1. What is the Company’s capital expenditures plan for the next few years?

ANSWER:

According to the 2006-2010 Business Plan, total investments of $56.4 billion have been foreseen for the period, of which $34.1 billion are to be applied in the Exploration and Production (E&P) activities; $11.4 billion in Downstream; $6.7 billion in Gas & Energy; $1 billion in Distribution; $1.1 billion in the Corporate segment; and $2.1 billion in Petrochemicals. Check out the Company’s Strategic Plan.




2. What is project finance?

ANSWER:

Project finance is a structured finance model that Petrobras uses in addition to the usual sources of corporate finance raised in the financial market. The Company raises resources from investors and finance entities through Special Purpose Companies (SPCs), set up for each project as a means of implementing some of its new business enterprises. These projects are developed in such a way as to minimize the funding and guarantees on the part of the Company. They are implemented without impacting the Company’s budget and debt in accordance with the prevailing accounting rules and Brazilian laws. Project finance allows the inherent risks of an oil industry project to be suitably diluted.

> Excerpted records:
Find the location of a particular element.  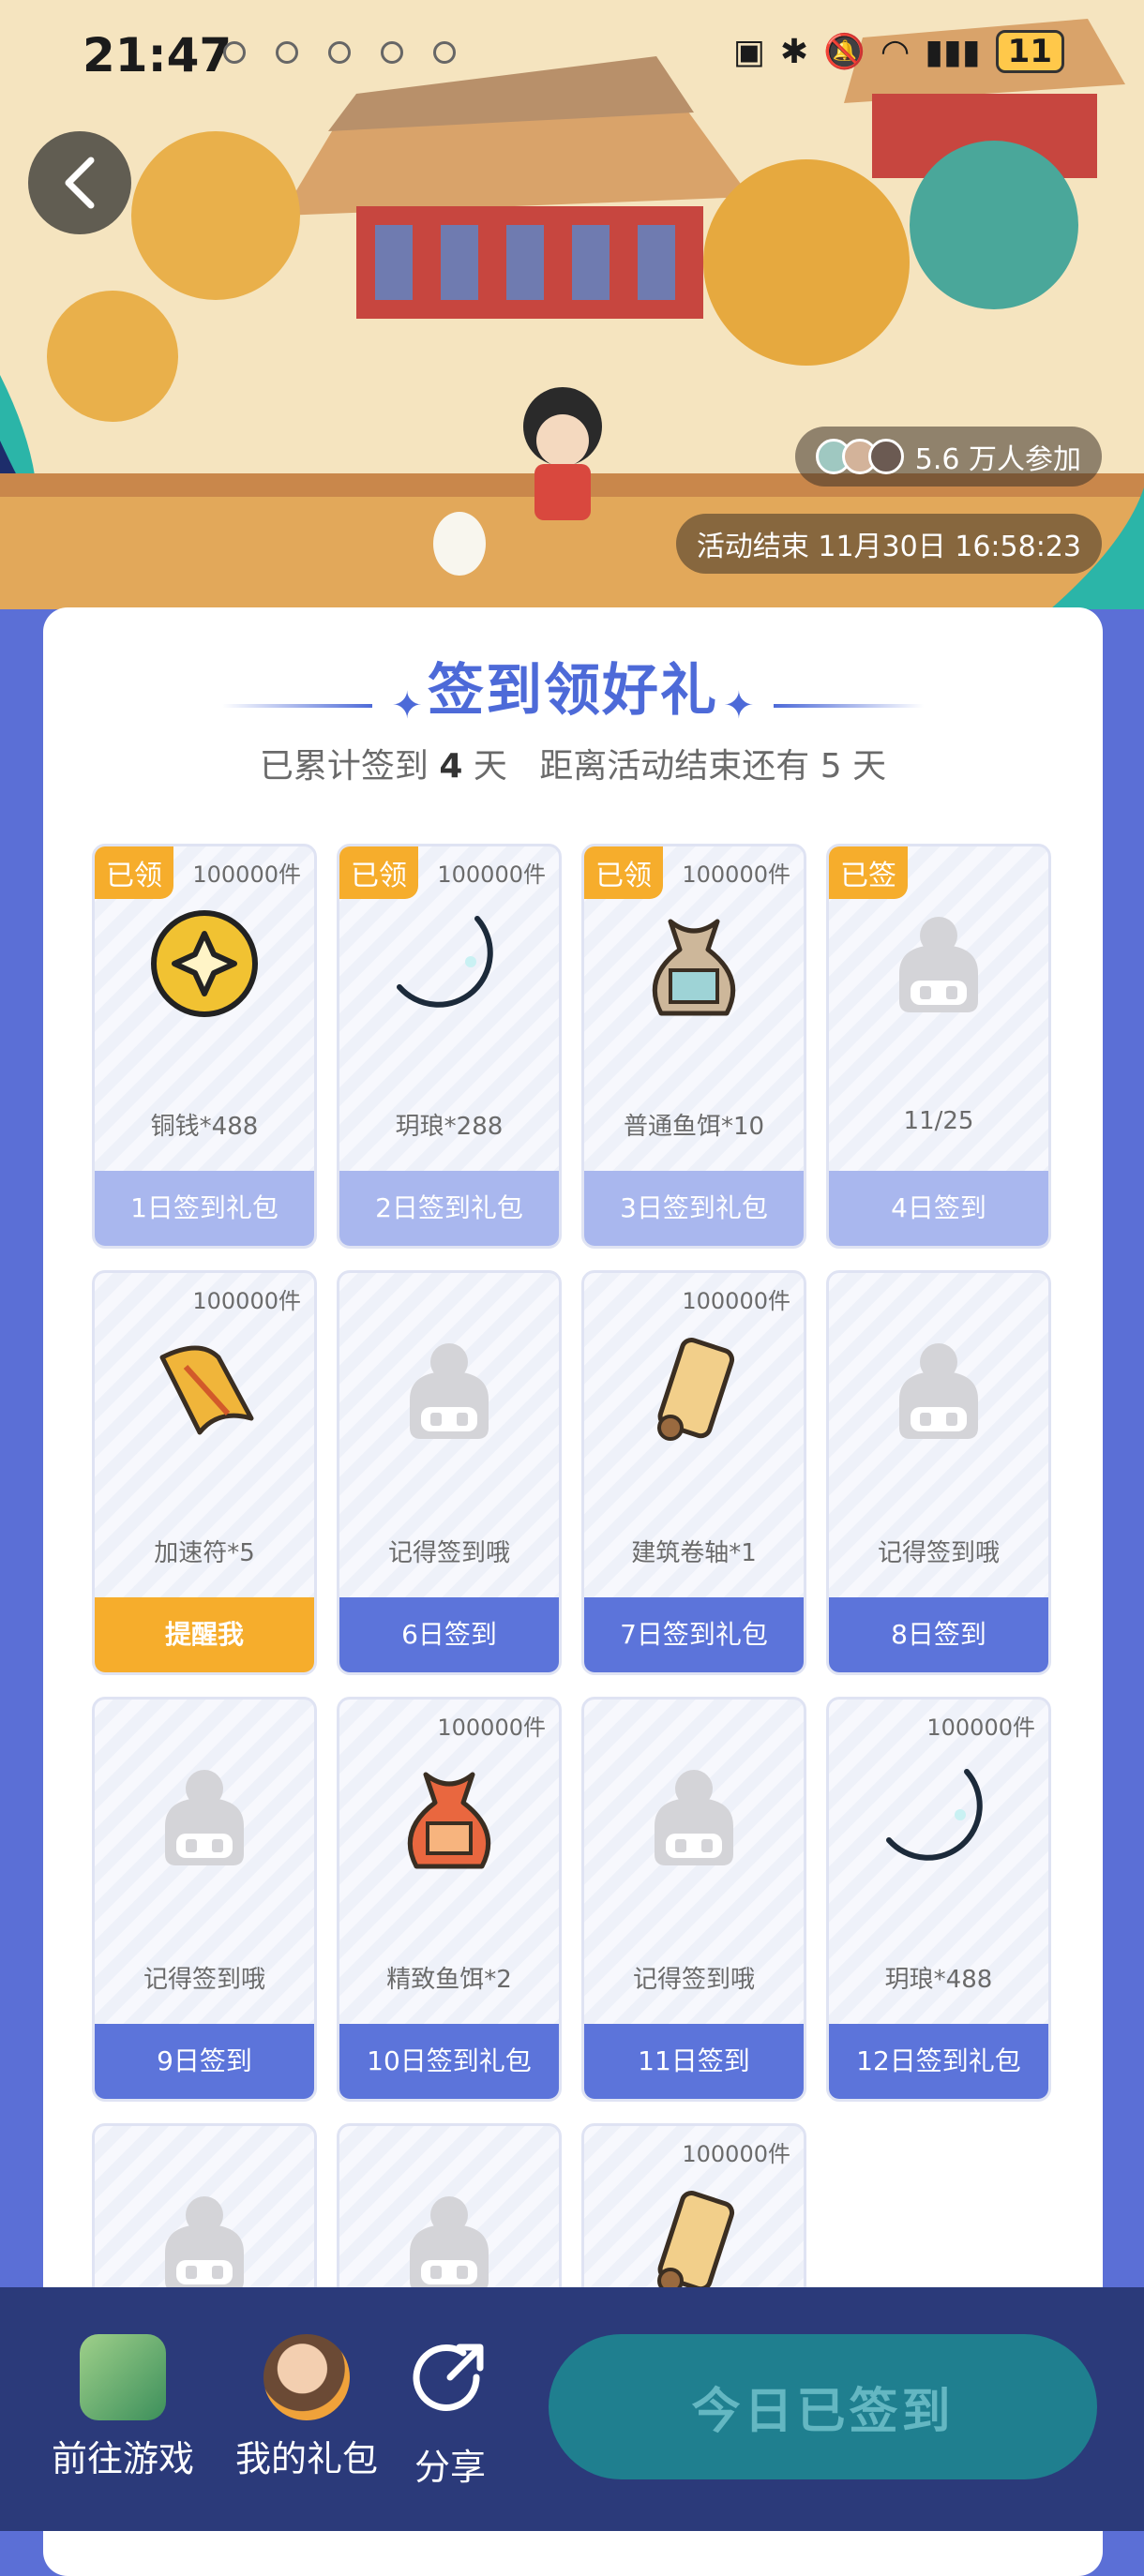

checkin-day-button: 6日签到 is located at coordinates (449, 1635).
---
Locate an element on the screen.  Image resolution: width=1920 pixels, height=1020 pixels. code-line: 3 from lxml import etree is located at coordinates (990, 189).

> Work order: Extend the Petrobras investor FAQ from its last sentence, keeping the same question-and-answer format.

> Exercise response:
3. How does Petrobras contribute to the primary surplus of the Federal Government and how is the Company impacted as a result?

ANSWER:

In addition to contributing decisively to the Country’s direct fiscal surplus (Petrobras is the largest individual source of taxes in Brazil), Petrobras’ primary surplus itself represents about 10% of the government’s primary surplus.

The recent IMF decision to include Brazil in its pilot projects for excluding public capital expenditures in infrastructure from the primary surplus calculations could result in additional resources being made available for the Petrobras’ budget.